LUDHIANA:Banita is 30 years old.

Blue Whale a metaphor for the emotionally weak

Illustration: Sandeep Joshi



Minna Zutshi

Tribune News Service

Ludhiana, August 24

Banita is 30 years old. Single. Presentable. She runs business in the industrial city of Ludhiana. Apparently, it seems all picture perfect. But Banita is drifting through life. Till in one of her melancholy states she decides that she has had enough of life and attempts to commit suicide. Her mother is shocked and shaken. She manages to convince Banita to visit a psychiatrist. Banita is not very forthcoming initially, but she does talk of 'Blue Whale' and how she clicked on the 'link that came to her'. Her confession, in a voice that betrays no emotion: "My mind was disturbed. I had no desire to live."

In another case, Mohita, mother of a 13-year-old girl, is worried about her daughter's strange behaviour. City-based psychiatrist Dr Rajeev Gupta says Mohita's daughter has taken to drawing a whale on her arm. Her daughter's female friends, too, are doing it. They draw a whale whenever they feel stressed out!

Blue Whale (or rather whale) has become a kind of metaphor for emotionally fragile and psychologically weak individuals who are ill-equipped to handle a stressful situation. As a psychologist, Dr Ravinder Kala, explains: "These individuals are already disturbed and susceptible to influences. When there is a scare, things get magnified. Those with emotional issues may over-associate with something that is scary. Unstable individuals, with a high degree of suggestibility, may resort to self-harming behaviour."

Emotional vulnerability, lack of family support, disintegration of joint families, absence of emotional bonding - all are predisposing factors, says Dr Gupta.  "Flitting from one relationship to another, shifting one's loyalties frequently, indulging in a string of casual relationships, living in a highly-charged competitive environment may disturb an individual emotionally and lead to self-harming behaviour."

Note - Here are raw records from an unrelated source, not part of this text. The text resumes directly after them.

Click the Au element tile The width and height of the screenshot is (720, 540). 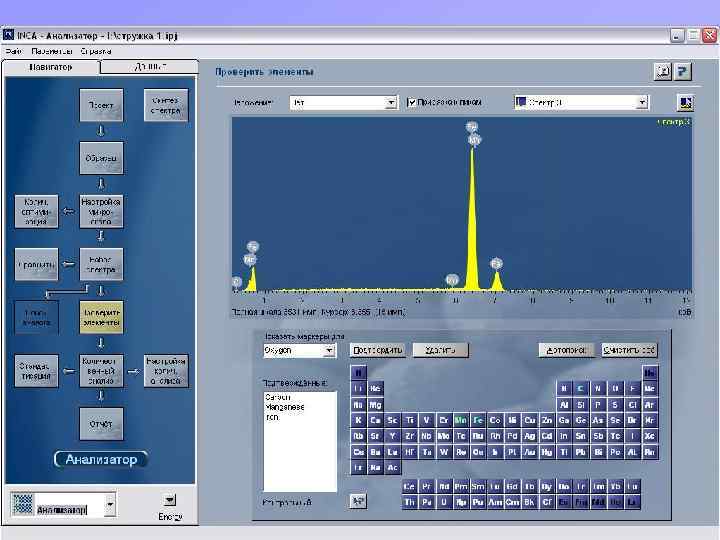pyautogui.click(x=530, y=452)
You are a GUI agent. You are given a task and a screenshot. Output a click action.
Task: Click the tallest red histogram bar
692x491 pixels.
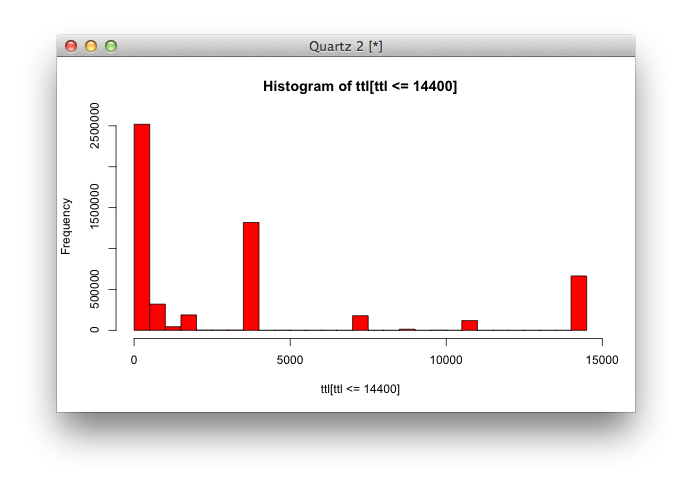click(x=142, y=228)
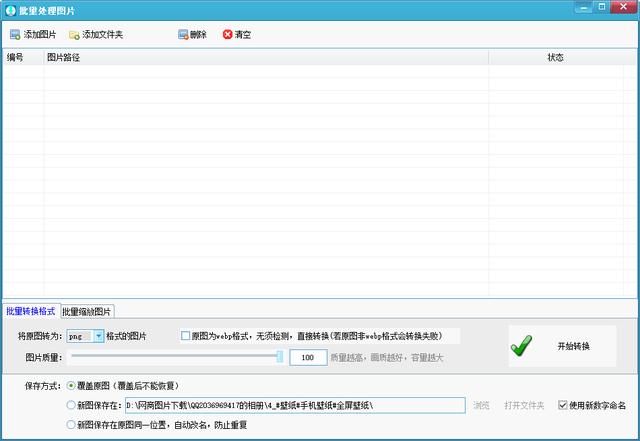This screenshot has width=640, height=441.
Task: Click the 开始转换 button
Action: [x=573, y=346]
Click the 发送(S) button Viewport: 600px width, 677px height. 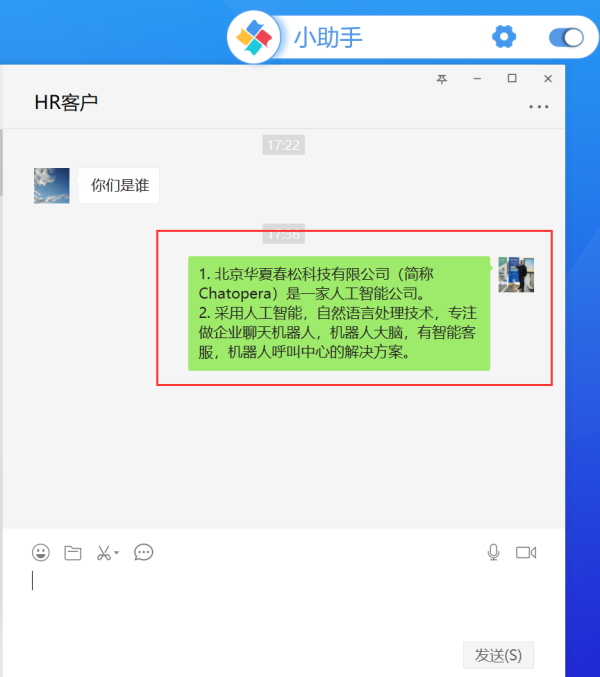(x=499, y=655)
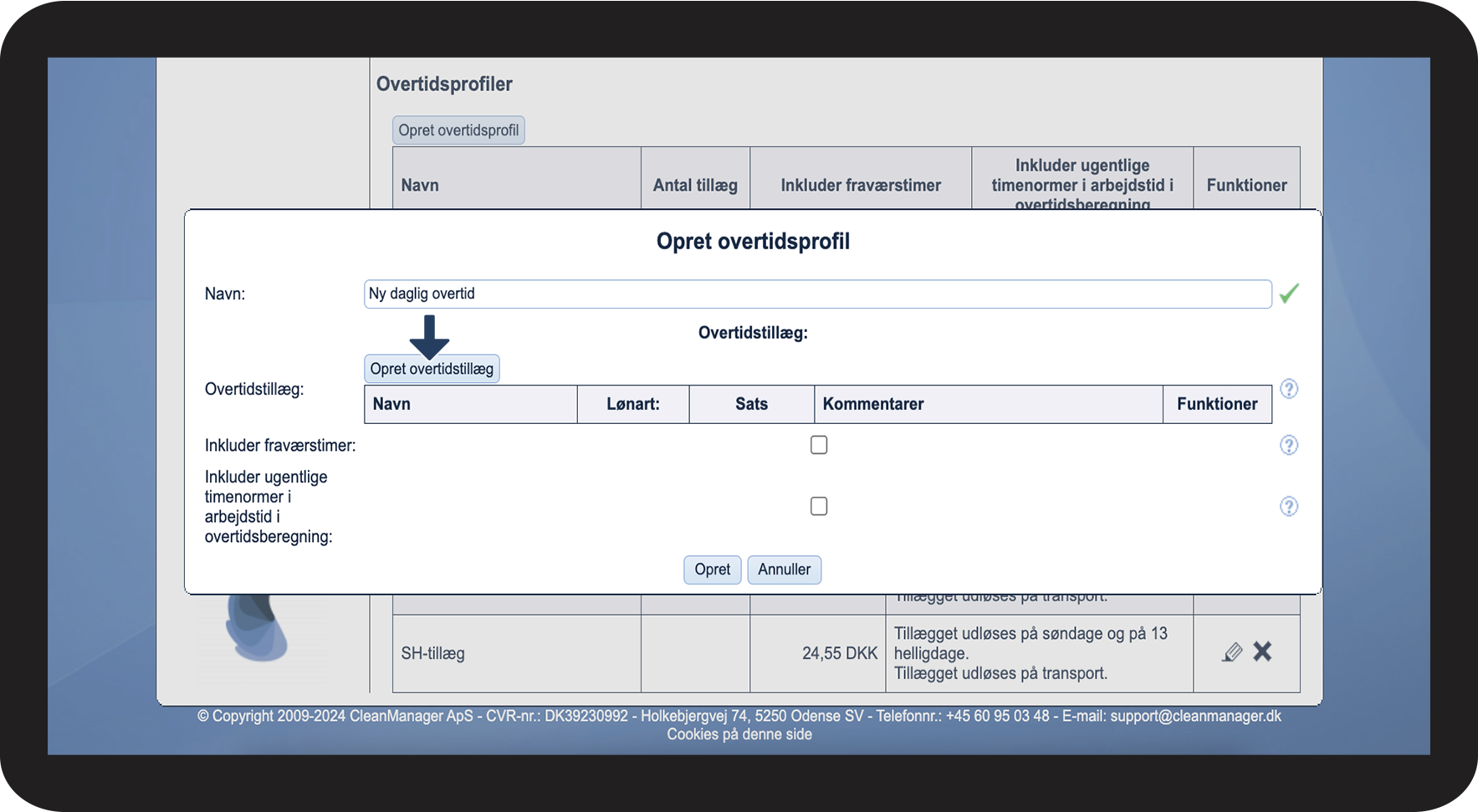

A psychiatrist, Dr AK Kala, says no one has actually seen the Blue Whale Challenge link. Referring to one of the cases of the Blue Whale Challenge in the city, he says it seemed to be more a case of frayed tempers triggering the self-harming behaviour than any moderator or curator prompting the victim to inflict harm on herself.  

Psychiatrists advise that vulnerable individuals should be identified and the experts' help taken before it is too late. "Prevention of suicide is the responsibility of each and every individual. Never ignore a threat of suicide or attempted suicide. Seek the experts' help," says Dr Ravinder Kala.